YOUR ASSIGNMENT: Change "location" to "position" in the entries from the start through the line containing "client-fee-label: 客户信息费（一次）： is", leaving everything else unchanged, and give back only those lines.

DATASET EXCERPTS:
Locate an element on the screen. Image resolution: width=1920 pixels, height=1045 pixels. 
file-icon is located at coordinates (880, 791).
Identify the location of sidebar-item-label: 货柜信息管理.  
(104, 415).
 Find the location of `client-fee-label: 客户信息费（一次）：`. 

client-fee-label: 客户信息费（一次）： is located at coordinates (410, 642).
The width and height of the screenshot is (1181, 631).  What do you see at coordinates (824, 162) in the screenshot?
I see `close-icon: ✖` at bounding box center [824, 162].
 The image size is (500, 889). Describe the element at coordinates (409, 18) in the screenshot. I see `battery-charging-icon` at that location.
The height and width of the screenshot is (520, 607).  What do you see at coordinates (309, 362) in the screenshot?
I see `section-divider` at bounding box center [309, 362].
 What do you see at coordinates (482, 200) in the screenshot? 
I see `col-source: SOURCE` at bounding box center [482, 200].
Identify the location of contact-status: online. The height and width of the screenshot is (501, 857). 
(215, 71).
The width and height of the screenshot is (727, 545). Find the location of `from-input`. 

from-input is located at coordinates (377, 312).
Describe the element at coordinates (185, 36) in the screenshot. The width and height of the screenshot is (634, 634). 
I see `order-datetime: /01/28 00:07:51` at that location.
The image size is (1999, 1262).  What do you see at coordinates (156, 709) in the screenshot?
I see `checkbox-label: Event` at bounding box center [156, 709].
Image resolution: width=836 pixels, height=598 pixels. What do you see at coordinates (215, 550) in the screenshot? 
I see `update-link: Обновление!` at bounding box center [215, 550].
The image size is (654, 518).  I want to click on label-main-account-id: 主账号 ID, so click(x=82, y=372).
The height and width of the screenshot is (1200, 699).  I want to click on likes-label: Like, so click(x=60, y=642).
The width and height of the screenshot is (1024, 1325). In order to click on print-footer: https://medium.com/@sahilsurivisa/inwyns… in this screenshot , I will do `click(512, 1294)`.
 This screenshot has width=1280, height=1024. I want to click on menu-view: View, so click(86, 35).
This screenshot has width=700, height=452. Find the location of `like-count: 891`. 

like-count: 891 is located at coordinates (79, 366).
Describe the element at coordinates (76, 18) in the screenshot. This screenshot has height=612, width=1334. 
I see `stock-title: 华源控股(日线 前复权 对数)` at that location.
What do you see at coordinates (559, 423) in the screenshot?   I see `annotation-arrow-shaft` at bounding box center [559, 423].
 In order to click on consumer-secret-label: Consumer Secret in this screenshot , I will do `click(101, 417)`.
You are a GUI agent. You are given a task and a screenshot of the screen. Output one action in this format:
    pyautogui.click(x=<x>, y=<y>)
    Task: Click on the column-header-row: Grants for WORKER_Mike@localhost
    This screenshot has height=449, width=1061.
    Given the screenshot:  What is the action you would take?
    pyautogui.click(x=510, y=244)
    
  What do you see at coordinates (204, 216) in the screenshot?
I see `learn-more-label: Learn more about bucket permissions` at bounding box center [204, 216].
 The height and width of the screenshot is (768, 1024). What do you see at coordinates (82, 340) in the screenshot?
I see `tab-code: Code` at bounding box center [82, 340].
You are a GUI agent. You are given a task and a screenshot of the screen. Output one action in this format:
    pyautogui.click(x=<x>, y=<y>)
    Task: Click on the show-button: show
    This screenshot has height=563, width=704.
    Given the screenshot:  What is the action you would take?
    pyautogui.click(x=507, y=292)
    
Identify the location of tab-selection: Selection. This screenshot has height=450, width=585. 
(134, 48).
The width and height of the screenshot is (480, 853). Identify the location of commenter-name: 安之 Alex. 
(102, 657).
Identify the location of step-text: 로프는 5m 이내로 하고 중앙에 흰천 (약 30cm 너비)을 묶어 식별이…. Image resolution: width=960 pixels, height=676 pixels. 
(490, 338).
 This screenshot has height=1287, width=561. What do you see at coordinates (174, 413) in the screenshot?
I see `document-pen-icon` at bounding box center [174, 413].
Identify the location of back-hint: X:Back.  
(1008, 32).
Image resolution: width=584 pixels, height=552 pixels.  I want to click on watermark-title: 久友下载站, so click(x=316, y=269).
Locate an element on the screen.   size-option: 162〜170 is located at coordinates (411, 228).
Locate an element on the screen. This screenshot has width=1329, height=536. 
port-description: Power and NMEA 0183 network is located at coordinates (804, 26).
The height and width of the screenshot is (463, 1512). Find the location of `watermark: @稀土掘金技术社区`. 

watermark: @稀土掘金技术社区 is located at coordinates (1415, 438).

FINISHED TASK:
Locate an element on the screen. Image resolution: width=1920 pixels, height=1045 pixels. 
file-icon is located at coordinates (880, 791).
Identify the position of sidebar-item-label: 货柜信息管理.  
(104, 415).
 Find the position of `client-fee-label: 客户信息费（一次）：`. 

client-fee-label: 客户信息费（一次）： is located at coordinates (410, 642).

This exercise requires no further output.